Pedro Miguel Lamet – Como se sabe, a Companhia sofreu outras expulsões e rejeições. Basta recordar, por exemplo, a da Segunda República espanhola, que, sob a desculpa de expulsar as “ordens com um voto de obediência a um poder estrangeiro”, desterrou de novo os jesuítas antes da Guerra Civil. Entre eles, estavam jesuítas famosos, como os padres Arrupe , Llanos  ou Díez-Alegría . A história da Companhia está cheia de conflitos. Por quê? Ultimamente, não se pode atribuir a seu poder político precisamente. Santo Inácio queria unir virtude com letras. O segredo de sua eficácia foi, de um lado, os Exercícios Espirituais, que cria homens livres e despertos, com independência de critério e ousadia apostólica. De outro, seu nível cultural e compromisso com as pessoas onde trabalha.
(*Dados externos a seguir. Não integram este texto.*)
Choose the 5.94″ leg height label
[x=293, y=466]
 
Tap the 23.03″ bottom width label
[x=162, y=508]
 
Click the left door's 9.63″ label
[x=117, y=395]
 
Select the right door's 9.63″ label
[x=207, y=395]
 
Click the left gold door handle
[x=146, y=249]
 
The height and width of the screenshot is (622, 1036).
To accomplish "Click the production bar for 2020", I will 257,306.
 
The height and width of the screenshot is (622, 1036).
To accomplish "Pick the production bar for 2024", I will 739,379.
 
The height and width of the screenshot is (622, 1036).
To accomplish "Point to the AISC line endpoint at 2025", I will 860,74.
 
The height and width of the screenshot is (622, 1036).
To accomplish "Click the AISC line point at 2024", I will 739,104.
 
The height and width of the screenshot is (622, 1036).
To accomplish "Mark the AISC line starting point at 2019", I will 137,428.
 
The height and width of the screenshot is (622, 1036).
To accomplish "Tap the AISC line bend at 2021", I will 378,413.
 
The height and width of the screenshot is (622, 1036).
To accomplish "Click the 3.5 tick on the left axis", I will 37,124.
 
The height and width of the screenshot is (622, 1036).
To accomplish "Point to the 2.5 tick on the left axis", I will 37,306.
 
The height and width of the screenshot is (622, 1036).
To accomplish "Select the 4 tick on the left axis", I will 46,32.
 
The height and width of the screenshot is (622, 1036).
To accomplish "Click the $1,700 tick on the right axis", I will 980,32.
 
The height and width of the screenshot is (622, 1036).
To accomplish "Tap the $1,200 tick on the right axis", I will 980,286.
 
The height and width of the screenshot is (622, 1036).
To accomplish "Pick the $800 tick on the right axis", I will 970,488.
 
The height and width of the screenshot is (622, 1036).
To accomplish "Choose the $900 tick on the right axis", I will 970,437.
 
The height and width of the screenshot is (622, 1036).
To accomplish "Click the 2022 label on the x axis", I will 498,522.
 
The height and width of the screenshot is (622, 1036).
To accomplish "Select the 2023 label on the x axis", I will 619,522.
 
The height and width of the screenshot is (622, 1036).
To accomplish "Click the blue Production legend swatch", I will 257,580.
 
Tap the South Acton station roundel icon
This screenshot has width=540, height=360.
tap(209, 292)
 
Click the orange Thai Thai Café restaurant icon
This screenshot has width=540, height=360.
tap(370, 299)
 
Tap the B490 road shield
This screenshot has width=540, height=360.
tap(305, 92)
A partir do penúltimo general, Pedro Arrupe, isso se traduziu na promoção da fé e da justiça, o que custou o martírio a Ellacuría  e seus companheiros de El Salvador, aos quais seguiram uma centena de jesuítas em diversos países. Essa é a melhor prova de que ela está viva e que hoje seus prediletos são os últimos em meio aos abismos criados pela globalização e por uma perversa ordem internacional. Essa forma de proceder também significou alguns atritos com a hierarquia. O próprio Arrupe foi um mártir incruento de sua tenacidade pela inculturação e por responder com novos moldes aos desafios do nosso tempo, que é, sobretudo, a defesa dos pobres contra os desaforos de um mundo injusto. Mas, no final, a santidade da Arrupe, de quem tive a honra de escrever uma biografia extensa e reeditada, está fora de toda a dúvida, embora não tenha sido oficialmente reconhecida pela Igreja.
Na Espanha, a situação é diferente. Eu não acho que haja agora um conflito específico com a Companhia, mas sim com toda a Igreja. Ganhou novas cores, de certo modo, um velho enfrentamento entre clericalismo e anticlericalismo, que procede, de um lado, de um involucionismo eclesial, que se defende um pouco assustado perante o fenômeno da secularização nos castelos de inverno, e de um revanchismo de uma certa esquerda contra a repressão religiosa dos 40 anos do franquismo. Mas isso já ultrapassa por completo a questão jesuíta. Hoje, o que faltam lamentavelmente são vocações sacerdotais e religiosas, e o que urge é uma inculturação no mundo dos jovens que se movem nas redes sociais e são vítimas das solicitações nem sempre boas da aldeia global. No entanto, a Companhia, com menos meios humanos, mas com a mesma ou, se cabe, com uma maior valentia apostólica, continua trabalhando dentro da Igreja nas fronteiras da fé. E todas as fronteiras, já se sabe, sempre são e serão perigosas.